[Problem statement]:
Would you please write out each entry that follows, exactly as written?

..............................

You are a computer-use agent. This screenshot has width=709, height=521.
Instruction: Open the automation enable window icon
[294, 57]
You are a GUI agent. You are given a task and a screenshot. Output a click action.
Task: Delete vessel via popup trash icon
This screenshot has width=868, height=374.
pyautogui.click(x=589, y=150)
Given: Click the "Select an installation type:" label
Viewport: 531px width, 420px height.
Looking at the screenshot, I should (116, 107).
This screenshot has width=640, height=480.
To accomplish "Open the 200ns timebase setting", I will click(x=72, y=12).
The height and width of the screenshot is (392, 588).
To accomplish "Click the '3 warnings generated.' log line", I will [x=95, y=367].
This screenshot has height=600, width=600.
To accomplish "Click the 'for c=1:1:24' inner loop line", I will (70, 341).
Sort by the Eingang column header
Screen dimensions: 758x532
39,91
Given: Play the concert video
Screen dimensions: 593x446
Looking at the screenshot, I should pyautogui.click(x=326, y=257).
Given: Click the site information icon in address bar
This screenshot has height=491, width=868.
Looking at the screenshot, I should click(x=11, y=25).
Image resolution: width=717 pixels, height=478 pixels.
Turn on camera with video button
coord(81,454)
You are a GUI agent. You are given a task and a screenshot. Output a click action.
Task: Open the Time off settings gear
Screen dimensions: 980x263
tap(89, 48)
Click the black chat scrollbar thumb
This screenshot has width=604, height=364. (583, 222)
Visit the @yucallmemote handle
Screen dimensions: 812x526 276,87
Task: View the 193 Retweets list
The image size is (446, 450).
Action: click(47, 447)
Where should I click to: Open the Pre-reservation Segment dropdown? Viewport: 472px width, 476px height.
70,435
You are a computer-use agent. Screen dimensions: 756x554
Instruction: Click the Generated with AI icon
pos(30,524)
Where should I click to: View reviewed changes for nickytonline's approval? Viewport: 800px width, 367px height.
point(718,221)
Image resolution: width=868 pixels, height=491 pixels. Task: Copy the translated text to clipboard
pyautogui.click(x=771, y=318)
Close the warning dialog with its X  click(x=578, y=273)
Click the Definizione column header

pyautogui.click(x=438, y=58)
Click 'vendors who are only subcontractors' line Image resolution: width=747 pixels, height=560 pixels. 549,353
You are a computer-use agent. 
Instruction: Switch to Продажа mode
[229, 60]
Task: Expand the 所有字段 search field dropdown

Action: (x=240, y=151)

..............................

[Final answer]:
You are a computer-use agent. This screenshot has width=709, height=521.
Instruction: Open the automation enable window icon
[294, 57]
You are a GUI agent. You are given a task and a screenshot. Output a click action.
Task: Delete vessel via popup trash icon
This screenshot has width=868, height=374.
pyautogui.click(x=589, y=150)
Given: Click the "Select an installation type:" label
Viewport: 531px width, 420px height.
Looking at the screenshot, I should (116, 107).
This screenshot has width=640, height=480.
To accomplish "Open the 200ns timebase setting", I will click(x=72, y=12).
The height and width of the screenshot is (392, 588).
To accomplish "Click the '3 warnings generated.' log line", I will [x=95, y=367].
This screenshot has height=600, width=600.
To accomplish "Click the 'for c=1:1:24' inner loop line", I will (70, 341).
Sort by the Eingang column header
Screen dimensions: 758x532
39,91
Given: Play the concert video
Screen dimensions: 593x446
Looking at the screenshot, I should pyautogui.click(x=326, y=257).
Given: Click the site information icon in address bar
This screenshot has height=491, width=868.
Looking at the screenshot, I should click(x=11, y=25).
Image resolution: width=717 pixels, height=478 pixels.
Turn on camera with video button
coord(81,454)
You are a GUI agent. You are given a task and a screenshot. Output a click action.
Task: Open the Time off settings gear
Screen dimensions: 980x263
tap(89, 48)
Click the black chat scrollbar thumb
This screenshot has width=604, height=364. (583, 222)
Visit the @yucallmemote handle
Screen dimensions: 812x526 276,87
Task: View the 193 Retweets list
The image size is (446, 450).
Action: click(47, 447)
Where should I click to: Open the Pre-reservation Segment dropdown? Viewport: 472px width, 476px height.
70,435
You are a computer-use agent. Screen dimensions: 756x554
Instruction: Click the Generated with AI icon
pos(30,524)
Where should I click to: View reviewed changes for nickytonline's approval? Viewport: 800px width, 367px height.
point(718,221)
Image resolution: width=868 pixels, height=491 pixels. Task: Copy the translated text to clipboard
pyautogui.click(x=771, y=318)
Close the warning dialog with its X  click(x=578, y=273)
Click the Definizione column header

pyautogui.click(x=438, y=58)
Click 'vendors who are only subcontractors' line Image resolution: width=747 pixels, height=560 pixels. 549,353
You are a computer-use agent. 
Instruction: Switch to Продажа mode
[229, 60]
Task: Expand the 所有字段 search field dropdown

Action: (x=240, y=151)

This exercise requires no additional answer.